BP est sous pression pour rompre ses liens avec Rosneft en raison du rôle central du groupe énergétique russe dans le ravitaillement en carburant des forces armées de Vladimir Poutine, engagées dans un assaut sanglant contre l’Ukraine.

Rosneft, dans laquelle BP cotée au Royaume-Uni détient une participation de 19,75%, est l’un des plus grands producteurs de pétrole brut du pays et l’un des principaux fournisseurs de carburant de l’armée russe.

Le secrétaire britannique aux affaires, Kwasi Kwarteng, a convoqué vendredi Bernard Looney, directeur général de BP, à une réunion de crise alors que la société fait face à des appels de députés de l’opposition pour céder sa participation dans Rosneft.

Kwarteng est « inquiet » de l’implication de BP dans Rosneft et a demandé à Looney un briefing sur l’exposition détaillée de l’entreprise à la Russie et ses projets futurs, selon une personne connaissant la situation. « BP a quitté la réunion sans aucun doute sur la force de l’inquiétude du gouvernement britannique », a déclaré la personne.

Les politiciens de l’opposition ont appelé BP à céder sa participation dans Rosneft. La députée travailliste Margaret Hodge, qui préside un groupe interparlementaire anti-corruption, a déclaré : « Il est totalement choquant que BP – une grande entreprise britannique – alimente l’invasion de l’Ukraine et profite de l’agression maniaque de Poutine. Je m’attends à ce que BP fasse ce qu’il faut en se désinvestissant rapidement.

Sir Ed Davey, chef des libéraux démocrates, a exhorté BP à renoncer à son investissement dans Rosneft « avec effet immédiat ». « Il serait totalement inacceptable que des entreprises britanniques profitent d’investissements en Russie après l’invasion illégale de l’Ukraine », a-t-il déclaré.

BP a déjà été critiqué pour sa participation dans Rosneft, qui fait l’objet de sanctions américaines et européennes depuis que la Russie a annexé la Crimée en 2014. Ces mesures visaient à garantir que Rosneft puisse toujours exporter du pétrole et du gaz, mais entraver sa croissance future. En conséquence, BP a encore pu déclarer des bénéfices de plus de 2,4 milliards de dollars sur sa participation dans Rosneft l’année dernière et percevoir 640 millions de dollars de dividendes, tandis que Looney a continué à siéger au conseil d’administration du groupe russe.

*Consigne A*. Recopiez tels quels les enregistrements, de la ligne contenant « How do I perform: Click the Miami » jusqu'à la ligne contenant « pyautogui.click(x=1156, y=594) » incluse.

*Enregistrements sources*.

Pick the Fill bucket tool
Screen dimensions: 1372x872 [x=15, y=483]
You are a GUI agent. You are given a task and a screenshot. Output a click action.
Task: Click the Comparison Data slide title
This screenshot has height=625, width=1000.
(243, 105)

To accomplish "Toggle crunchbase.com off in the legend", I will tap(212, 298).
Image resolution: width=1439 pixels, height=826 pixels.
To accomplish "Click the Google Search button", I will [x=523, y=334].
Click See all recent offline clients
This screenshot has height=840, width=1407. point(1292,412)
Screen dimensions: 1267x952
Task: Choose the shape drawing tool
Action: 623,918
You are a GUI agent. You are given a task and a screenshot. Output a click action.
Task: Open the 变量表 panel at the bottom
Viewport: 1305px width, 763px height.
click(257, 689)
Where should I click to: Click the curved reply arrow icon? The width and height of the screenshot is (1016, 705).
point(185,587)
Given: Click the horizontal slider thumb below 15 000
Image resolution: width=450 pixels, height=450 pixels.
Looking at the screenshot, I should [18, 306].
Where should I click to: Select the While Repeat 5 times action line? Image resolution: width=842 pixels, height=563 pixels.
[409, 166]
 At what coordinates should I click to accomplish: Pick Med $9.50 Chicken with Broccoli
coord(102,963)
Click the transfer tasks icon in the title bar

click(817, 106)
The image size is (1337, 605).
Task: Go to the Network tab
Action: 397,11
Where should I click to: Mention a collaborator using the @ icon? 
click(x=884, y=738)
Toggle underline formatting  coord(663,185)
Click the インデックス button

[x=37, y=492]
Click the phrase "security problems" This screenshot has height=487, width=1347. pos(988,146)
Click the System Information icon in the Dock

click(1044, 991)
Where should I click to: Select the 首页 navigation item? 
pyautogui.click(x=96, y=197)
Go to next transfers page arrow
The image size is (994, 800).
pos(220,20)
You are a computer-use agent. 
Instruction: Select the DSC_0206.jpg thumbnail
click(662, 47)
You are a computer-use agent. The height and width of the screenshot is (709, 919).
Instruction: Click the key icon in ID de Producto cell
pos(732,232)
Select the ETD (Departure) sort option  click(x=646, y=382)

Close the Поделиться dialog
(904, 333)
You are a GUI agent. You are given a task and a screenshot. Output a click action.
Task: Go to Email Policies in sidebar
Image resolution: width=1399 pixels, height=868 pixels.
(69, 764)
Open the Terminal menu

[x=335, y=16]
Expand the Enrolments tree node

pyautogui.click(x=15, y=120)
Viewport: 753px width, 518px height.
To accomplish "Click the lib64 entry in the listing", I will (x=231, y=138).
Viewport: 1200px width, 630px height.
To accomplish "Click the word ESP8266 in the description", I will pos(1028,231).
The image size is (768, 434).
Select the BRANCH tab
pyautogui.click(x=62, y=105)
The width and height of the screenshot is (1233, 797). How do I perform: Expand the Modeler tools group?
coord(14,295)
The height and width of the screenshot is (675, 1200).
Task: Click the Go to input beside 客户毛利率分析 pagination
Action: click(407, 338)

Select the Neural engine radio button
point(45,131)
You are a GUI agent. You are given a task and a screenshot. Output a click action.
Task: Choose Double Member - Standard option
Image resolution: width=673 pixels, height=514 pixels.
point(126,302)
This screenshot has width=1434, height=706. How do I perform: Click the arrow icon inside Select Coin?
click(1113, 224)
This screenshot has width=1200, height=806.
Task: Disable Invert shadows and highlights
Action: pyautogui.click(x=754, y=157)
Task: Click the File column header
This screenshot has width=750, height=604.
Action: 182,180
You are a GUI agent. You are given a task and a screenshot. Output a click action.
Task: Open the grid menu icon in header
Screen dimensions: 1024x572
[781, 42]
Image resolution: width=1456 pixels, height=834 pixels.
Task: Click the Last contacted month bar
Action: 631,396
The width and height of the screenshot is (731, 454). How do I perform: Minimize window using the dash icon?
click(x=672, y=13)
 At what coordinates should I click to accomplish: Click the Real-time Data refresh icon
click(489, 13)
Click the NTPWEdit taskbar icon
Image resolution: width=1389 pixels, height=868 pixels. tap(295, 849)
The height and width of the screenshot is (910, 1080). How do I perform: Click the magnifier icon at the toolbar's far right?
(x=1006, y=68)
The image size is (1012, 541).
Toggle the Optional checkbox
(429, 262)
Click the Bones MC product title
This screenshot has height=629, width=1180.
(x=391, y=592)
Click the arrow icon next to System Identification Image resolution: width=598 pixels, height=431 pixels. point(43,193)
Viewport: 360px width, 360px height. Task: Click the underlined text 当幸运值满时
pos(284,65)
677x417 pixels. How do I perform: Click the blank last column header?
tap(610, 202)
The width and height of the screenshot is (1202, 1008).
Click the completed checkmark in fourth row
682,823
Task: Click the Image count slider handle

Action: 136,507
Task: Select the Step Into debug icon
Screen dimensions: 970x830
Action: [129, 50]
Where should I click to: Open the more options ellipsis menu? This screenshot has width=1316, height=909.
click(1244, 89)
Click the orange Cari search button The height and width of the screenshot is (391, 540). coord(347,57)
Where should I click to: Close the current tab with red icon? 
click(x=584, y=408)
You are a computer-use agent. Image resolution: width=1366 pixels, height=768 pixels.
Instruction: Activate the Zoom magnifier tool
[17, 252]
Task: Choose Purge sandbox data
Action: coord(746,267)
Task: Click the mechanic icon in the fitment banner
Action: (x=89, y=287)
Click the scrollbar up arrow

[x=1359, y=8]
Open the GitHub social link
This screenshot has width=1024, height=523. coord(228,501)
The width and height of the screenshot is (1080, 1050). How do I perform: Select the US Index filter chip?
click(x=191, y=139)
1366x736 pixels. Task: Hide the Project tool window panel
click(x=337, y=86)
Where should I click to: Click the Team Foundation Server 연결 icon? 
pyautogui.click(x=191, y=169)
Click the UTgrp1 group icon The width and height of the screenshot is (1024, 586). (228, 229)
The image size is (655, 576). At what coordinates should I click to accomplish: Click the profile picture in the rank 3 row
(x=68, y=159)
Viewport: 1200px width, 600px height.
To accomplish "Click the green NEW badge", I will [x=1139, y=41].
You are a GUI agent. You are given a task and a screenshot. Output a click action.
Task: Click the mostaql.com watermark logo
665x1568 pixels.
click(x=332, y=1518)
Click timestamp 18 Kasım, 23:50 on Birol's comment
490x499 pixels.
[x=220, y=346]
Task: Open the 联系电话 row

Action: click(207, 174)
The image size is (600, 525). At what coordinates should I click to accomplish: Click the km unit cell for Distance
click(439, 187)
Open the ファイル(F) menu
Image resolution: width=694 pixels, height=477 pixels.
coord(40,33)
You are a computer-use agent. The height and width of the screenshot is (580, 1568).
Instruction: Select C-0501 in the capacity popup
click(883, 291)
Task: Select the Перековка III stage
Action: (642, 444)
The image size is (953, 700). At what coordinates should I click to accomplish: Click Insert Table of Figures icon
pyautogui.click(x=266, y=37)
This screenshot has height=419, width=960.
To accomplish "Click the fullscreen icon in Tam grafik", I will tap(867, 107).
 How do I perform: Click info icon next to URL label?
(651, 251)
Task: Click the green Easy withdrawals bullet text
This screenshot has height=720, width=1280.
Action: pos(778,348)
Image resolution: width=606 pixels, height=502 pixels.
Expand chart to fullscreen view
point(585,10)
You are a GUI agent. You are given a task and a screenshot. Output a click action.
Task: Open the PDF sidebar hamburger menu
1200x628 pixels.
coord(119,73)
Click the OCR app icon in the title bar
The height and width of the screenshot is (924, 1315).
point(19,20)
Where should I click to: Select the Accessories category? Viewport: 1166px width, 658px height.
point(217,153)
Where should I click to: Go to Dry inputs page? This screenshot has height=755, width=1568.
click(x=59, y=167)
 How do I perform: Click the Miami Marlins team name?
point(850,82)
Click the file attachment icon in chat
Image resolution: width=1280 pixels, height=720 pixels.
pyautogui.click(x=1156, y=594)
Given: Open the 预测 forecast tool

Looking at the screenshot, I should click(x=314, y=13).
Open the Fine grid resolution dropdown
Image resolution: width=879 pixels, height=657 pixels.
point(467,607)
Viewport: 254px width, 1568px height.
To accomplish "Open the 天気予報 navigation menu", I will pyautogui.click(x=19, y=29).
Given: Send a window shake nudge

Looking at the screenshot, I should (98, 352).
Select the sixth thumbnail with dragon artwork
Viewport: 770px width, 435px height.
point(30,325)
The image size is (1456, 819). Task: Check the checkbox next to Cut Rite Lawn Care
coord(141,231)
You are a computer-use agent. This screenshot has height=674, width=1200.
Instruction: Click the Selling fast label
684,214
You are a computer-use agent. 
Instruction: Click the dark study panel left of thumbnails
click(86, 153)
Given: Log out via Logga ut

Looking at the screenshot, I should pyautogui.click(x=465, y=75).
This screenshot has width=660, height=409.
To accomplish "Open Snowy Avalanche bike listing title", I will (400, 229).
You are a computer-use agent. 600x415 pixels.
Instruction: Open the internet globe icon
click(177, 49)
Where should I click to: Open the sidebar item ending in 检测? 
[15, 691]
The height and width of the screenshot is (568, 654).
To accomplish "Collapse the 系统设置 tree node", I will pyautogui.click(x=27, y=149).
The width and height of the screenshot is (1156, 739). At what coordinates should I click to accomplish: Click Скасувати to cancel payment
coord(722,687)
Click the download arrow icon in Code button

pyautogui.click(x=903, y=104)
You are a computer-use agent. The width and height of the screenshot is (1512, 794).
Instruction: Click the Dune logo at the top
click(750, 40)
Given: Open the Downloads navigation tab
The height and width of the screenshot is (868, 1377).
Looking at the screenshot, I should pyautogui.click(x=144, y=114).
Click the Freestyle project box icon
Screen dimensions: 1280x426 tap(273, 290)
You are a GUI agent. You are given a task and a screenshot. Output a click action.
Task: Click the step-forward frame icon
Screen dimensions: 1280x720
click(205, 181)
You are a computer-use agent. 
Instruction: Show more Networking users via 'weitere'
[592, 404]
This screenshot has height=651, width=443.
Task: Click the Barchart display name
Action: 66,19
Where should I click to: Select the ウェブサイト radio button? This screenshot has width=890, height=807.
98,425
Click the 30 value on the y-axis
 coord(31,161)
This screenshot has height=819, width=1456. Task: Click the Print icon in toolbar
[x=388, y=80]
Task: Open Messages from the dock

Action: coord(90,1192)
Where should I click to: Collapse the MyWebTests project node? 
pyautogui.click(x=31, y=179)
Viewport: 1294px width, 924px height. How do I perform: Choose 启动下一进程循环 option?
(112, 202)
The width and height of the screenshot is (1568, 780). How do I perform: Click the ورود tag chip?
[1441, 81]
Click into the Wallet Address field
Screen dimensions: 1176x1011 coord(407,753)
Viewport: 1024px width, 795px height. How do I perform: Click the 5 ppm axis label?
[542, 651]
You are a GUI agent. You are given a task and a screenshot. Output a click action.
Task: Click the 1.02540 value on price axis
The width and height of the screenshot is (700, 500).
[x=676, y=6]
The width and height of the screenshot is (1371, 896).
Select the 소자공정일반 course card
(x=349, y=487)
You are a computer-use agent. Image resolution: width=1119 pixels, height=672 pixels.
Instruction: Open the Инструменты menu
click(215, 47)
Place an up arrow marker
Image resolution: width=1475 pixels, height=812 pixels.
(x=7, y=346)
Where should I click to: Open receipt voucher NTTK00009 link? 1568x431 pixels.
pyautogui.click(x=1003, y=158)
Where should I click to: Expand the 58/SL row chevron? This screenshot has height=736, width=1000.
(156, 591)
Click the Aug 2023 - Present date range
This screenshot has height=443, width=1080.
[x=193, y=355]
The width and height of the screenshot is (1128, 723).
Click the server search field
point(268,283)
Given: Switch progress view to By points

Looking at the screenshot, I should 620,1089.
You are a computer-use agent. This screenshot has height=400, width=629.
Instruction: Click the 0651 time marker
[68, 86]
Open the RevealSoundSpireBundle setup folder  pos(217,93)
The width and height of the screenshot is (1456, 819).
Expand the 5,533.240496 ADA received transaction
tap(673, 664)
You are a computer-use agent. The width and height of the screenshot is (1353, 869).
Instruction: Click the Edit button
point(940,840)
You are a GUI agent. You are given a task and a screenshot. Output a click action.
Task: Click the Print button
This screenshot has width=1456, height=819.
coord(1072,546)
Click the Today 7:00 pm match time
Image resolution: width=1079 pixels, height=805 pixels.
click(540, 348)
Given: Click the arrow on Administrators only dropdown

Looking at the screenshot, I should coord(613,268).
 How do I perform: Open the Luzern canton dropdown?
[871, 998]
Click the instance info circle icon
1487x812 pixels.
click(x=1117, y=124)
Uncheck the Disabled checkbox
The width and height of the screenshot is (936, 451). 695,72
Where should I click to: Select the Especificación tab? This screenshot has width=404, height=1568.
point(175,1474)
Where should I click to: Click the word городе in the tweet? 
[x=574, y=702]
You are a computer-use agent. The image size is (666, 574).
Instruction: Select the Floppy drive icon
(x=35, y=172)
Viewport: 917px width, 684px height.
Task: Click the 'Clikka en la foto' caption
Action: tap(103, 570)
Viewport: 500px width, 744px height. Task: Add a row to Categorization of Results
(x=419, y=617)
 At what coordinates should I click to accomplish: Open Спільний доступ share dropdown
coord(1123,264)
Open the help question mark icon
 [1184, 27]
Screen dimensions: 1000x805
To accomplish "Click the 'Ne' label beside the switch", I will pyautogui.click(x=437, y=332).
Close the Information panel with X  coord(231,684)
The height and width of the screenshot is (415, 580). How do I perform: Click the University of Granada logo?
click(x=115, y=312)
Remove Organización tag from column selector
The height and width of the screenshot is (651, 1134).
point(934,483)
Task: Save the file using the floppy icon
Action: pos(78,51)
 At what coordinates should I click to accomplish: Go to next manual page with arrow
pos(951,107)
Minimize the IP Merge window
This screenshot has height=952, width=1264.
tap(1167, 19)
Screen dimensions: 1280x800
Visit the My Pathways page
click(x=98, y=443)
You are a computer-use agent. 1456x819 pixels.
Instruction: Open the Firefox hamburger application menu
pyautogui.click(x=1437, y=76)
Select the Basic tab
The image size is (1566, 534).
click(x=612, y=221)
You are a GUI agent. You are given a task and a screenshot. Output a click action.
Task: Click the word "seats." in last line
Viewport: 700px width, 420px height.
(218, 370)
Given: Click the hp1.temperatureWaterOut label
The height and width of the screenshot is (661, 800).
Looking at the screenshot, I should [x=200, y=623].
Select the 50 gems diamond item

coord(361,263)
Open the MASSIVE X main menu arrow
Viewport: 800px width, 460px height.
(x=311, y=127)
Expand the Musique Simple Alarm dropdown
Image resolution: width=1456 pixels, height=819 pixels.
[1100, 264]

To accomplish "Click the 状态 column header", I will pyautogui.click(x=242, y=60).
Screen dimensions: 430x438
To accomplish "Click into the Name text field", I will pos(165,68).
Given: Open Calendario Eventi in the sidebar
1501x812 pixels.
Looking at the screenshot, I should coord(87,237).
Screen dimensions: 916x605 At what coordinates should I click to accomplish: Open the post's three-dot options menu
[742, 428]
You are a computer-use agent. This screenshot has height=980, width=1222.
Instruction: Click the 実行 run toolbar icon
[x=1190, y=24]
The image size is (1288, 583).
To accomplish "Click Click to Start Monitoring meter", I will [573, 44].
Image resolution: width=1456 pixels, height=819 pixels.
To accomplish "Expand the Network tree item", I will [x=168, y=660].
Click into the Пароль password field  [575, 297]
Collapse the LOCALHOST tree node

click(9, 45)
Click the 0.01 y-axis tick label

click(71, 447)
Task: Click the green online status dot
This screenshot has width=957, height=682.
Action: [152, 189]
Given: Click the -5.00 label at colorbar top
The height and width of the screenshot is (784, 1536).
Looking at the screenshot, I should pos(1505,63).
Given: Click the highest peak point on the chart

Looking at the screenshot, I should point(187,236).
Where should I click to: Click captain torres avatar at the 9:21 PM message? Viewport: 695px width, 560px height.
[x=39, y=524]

*Consigne B*. Reprenez l'article sur BP et Rosneft, de « BP est sous » jusqu'à « sanglant contre l’Ukraine. » inclus, en mettant « pétrole » à la place de « carburant ».

*Réponse rédigée A*.
 How do I perform: Click the Miami Marlins team name?
point(850,82)
Click the file attachment icon in chat
Image resolution: width=1280 pixels, height=720 pixels.
pyautogui.click(x=1156, y=594)

*Réponse rédigée B*.
BP est sous pression pour rompre ses liens avec Rosneft en raison du rôle central du groupe énergétique russe dans le ravitaillement en pétrole des forces armées de Vladimir Poutine, engagées dans un assaut sanglant contre l’Ukraine.